Il Bando finanzierà fino a 20 proposte progettuali (importo massimo di finanziamento 200.000 euro a progetto), una per ogni Regione, presentate ciascuna da un “gruppo informale” di soggetti. I “gruppi informali” i cui progetti saranno ritenuti idonei e che risulteranno beneficiari del finanziamento dovranno costituirsi in un nuovo soggetto giuridico che, sulla base della vigente normativa, è qualificato come Ente del Terzo Settore.

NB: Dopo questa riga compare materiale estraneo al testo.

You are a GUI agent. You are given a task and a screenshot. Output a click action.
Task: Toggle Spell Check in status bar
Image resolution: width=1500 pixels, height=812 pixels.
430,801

Saranno considerati ammissibili quei Progetti che risultino presentati da un “gruppo informale” e che sviluppino una proposta, relativa alla valorizzazione del territorio, in relazione al settore del turismo delle radici, che, in coerenza con il Piano Nazionale di Ripresa e Resilienza, costituisca espressione dei principi di rivoluzione verde, transizione ecologica, inclusione sociale, coesione, integrazione, cultura e creatività. Il Progetto dovrà sviluppare le seguenti linee di intervento:
- collaborare nell’attività di sensibilizzazione delle comunità locali al turismo delle radici e di formazione degli operatori turistici;
- fornire assistenza alle richieste di ricostruzione della storia familiari provenienti da coloro che sono interessati a compiere il viaggio delle radici, in collaborazione con le autorità comunali ed ecclesiastiche locali;
- fornire, in collaborazione con Regioni e Comuni e altri soggetti pubblici e privati attivi sui territori, i contenuti riguardanti la propria Regione, che saranno inseriti nella piattaforma digitale dedicata alla promozione dei servizi per i turisti delle radici;
- individuare gli itinerari di interesse dei turisti delle radici;
- collaborare con i musei dell’emigrazione presenti sul territorio regionale per l’organizzazione di attività quali seminari e workshop e includerli negli itinerari delle radici;
- effettuare la mappatura delle aziende disponibili a fornire agevolazioni per i turisti delle radici ai fini dell’attivazione del “Passaporto delle radici” italiane;
- effettuare la mappatura delle aziende sui territori che saranno disponibili a partecipare alle iniziative di working holidays in favore dei viaggiatori delle radici e delle attività che ciascuna intende offrire loro e fornire la necessaria assistenza a coloro che vi parteciperanno;
- collaborare alla realizzazione della campagna di comunicazione del progetto Turismo delle Radici, in raccordo con il Coordinatore regionale di riferimento e con l’eventuale coinvolgimento della Regione, e sotto la supervisione della DGIT del MAECI;
- nel quadro della promozione del 2024 “Anno delle radici italiane nel mondo”, effettuare la mappatura delle iniziative di carattere culturale e commerciale più significative presenti sui territori ed avviare i contatti con i rispettivi organizzatori, perché possano dare una particolare attenzione alle comunità italiane all’estero e, quindi, inserire le iniziative in oggetto nel calendario della manifestazione definito dalla DGIT del MAECI;
- nel quadro dell’istituzione della rete di Università italiane, finalizzata allo studio ed il monitoraggio del turismo delle radici, fornire i dati e le informazioni utili alla ricerca accademica e segnalare alle Università eventuali esigenze specifiche dei territori utili ad affinare un’offerta mirata di servizi per i viaggiatori delle radici.